Speaking at a New York Building Congress luncheon in front of business leaders, Lhota said in his clearest terms yet that he is planning to throw his hat into the 2013 mayoral race.
"I would not have left the MTA, a job and a position that I loved, if I wasn't going to run for mayor of New York," Lhota told the crowd during the remarks on Monday, his first since stepping down from the Metropolitan Transportation Authority post on Dec. 31.
Lhota, who drew praise for bringing the subways back quickly after Superstorm Sandy, also made clear that he intends to try to ride the wave of goodwill all the way to Gracie Mansion.
For too long before the storm, he said, the MTA had been derided as an incompetent, bloated and dishonest organization.
“I often thought that the MTA was being treated like a piñata, both in the press and by many politicians. Well the storm, the storm literally changed all of that," he said.
Lhota credited the goodwill partially to an aggressive media blitz, which included posting photos of flooded subway tunnels, submerged stations and other damage as it happened through outlets like Twitter, Facebook and Flickr.

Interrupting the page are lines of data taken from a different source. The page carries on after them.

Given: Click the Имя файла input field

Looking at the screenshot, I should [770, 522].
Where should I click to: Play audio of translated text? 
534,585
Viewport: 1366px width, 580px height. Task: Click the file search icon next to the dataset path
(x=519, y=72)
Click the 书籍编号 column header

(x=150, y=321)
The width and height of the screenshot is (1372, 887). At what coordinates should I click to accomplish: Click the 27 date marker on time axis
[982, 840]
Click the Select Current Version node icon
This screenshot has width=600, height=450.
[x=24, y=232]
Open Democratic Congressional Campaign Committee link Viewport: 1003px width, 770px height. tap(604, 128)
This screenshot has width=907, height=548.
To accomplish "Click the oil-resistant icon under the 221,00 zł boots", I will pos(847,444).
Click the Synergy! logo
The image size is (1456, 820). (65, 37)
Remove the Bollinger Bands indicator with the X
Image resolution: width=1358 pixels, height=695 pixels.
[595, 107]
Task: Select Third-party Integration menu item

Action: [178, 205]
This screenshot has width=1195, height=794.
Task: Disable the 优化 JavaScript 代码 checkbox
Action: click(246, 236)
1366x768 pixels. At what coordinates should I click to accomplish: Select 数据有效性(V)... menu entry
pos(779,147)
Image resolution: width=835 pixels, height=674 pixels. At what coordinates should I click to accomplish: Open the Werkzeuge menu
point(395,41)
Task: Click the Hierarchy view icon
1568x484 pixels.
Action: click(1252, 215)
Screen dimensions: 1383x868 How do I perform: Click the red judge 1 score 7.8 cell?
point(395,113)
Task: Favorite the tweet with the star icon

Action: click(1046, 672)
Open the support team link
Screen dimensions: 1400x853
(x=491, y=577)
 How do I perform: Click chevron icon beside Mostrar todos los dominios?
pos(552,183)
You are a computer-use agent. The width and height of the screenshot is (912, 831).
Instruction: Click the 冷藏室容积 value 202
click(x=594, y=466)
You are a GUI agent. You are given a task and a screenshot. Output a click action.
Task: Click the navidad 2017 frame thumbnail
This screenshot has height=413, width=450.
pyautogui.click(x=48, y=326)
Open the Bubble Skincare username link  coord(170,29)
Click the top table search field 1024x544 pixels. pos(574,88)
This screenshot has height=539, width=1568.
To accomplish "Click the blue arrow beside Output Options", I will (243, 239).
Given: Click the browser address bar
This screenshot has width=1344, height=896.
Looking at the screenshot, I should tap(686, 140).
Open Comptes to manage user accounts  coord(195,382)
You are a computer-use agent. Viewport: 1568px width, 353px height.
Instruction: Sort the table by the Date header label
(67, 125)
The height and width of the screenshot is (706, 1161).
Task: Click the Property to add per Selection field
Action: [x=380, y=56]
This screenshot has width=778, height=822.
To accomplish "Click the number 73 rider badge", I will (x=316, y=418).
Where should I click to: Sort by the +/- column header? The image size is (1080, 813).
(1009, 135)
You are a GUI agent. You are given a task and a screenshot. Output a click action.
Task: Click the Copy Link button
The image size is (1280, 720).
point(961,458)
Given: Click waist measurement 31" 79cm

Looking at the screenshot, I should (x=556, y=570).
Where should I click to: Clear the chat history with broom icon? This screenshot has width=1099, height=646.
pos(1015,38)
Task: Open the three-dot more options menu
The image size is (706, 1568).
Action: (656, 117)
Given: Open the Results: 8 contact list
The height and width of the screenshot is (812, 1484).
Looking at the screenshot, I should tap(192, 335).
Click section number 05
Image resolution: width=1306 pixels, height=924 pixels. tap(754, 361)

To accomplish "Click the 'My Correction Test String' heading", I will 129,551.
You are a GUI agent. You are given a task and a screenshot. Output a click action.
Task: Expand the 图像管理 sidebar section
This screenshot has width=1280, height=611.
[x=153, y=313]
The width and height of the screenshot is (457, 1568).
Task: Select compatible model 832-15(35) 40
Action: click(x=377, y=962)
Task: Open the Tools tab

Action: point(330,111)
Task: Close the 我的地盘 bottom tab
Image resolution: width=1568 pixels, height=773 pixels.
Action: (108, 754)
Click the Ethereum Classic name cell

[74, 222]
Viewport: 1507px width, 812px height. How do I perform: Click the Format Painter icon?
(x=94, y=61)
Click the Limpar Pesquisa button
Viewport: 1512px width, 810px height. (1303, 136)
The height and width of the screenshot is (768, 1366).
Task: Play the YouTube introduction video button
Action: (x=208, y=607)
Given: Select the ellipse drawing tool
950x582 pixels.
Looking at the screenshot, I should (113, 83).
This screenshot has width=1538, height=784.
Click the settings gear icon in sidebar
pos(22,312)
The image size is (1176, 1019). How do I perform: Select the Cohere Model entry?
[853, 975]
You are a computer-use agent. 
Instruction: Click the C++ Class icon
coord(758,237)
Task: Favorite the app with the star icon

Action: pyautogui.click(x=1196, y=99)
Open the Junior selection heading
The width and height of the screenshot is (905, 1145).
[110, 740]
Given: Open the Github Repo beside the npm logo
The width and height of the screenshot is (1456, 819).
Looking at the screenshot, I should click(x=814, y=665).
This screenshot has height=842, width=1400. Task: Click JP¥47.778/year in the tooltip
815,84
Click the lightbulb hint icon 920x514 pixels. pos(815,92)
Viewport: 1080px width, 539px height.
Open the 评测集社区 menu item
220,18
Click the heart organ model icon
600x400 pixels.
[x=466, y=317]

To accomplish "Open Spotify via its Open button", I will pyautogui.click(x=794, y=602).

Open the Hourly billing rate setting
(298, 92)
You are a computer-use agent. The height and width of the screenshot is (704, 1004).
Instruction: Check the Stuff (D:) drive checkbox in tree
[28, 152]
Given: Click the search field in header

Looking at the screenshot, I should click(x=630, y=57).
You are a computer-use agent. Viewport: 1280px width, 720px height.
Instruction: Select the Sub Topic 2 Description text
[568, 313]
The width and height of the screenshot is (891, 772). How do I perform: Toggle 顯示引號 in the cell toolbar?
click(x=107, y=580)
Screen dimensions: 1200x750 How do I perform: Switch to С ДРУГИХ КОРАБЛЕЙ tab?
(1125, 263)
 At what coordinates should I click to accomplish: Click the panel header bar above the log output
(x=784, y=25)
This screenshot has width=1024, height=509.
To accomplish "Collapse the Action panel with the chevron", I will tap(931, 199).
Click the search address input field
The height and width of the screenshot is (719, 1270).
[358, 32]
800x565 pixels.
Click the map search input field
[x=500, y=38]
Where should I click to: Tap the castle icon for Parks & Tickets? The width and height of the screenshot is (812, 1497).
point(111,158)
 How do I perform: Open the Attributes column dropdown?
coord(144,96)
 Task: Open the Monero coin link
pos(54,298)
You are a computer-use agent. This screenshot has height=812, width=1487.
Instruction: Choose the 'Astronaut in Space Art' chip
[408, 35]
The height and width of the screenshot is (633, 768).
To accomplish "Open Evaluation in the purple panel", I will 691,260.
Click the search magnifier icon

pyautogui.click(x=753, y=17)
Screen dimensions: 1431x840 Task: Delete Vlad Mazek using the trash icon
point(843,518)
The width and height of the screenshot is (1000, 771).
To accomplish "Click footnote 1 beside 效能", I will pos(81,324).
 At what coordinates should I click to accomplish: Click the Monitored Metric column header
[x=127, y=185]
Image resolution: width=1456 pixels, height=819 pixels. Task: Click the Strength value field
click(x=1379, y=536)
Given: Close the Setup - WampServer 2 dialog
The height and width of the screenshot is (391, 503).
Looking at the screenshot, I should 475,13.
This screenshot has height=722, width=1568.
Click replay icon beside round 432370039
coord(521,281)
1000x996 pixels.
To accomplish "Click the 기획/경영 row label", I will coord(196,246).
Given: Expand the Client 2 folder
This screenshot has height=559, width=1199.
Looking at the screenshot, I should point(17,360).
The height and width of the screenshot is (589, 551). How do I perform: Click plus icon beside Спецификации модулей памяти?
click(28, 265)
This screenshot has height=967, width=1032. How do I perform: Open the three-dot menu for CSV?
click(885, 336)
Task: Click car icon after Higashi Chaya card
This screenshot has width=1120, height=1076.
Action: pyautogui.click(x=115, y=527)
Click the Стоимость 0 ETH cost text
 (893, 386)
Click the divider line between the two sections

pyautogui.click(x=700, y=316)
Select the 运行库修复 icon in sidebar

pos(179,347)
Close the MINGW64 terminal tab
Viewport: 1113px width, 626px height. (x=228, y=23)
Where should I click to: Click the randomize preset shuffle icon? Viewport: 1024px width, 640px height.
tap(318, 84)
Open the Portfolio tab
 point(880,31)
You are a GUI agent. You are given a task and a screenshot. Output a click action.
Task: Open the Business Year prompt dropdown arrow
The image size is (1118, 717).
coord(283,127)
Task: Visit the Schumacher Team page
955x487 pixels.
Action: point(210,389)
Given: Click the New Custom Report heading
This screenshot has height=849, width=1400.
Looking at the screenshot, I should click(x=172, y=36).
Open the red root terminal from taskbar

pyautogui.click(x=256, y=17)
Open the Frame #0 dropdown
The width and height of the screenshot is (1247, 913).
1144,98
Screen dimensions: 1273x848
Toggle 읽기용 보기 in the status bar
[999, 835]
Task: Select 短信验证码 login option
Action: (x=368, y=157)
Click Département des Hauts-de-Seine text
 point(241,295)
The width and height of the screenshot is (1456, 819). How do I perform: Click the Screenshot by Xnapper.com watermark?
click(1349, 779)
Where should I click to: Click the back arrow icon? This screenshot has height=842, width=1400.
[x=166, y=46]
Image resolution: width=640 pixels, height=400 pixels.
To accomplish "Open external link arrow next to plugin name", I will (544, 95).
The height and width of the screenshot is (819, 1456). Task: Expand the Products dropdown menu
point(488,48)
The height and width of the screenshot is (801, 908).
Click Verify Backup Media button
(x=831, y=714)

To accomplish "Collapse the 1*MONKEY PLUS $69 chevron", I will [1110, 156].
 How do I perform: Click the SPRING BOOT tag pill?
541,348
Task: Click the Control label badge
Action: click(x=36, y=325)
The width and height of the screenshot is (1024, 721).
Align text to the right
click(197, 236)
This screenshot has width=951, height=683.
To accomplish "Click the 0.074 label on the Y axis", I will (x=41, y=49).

"You had to actively avoid the media to not know what the MTA was doing," he said.
He also pressed for new, secure funding for the transit organization, which he said the storm had proven was critical to the city's functioning.
"It's time for all of us to band together to demand that our elected officials recognize the value of the MTA," he said.
Lhota ended his remarks with a quote from William Shakespeare's The Tempest: "The past is prologue," he said. "And if you agree that the MTA is in a better condition today than it was a year ago, then imagine what I can do in my future with a much more complex organization."
New York Building Congress president Richard Anderson, who jokingly addressed Lhota as "Mayor Lhota," said that, while the group would not formally endorse a candidate, he was pleased to see Lhota entering into the race.
"Having Joe Lhota in the mayoral campaign will help the overall tenor of the campaign," he said. "How he does, the people will decide."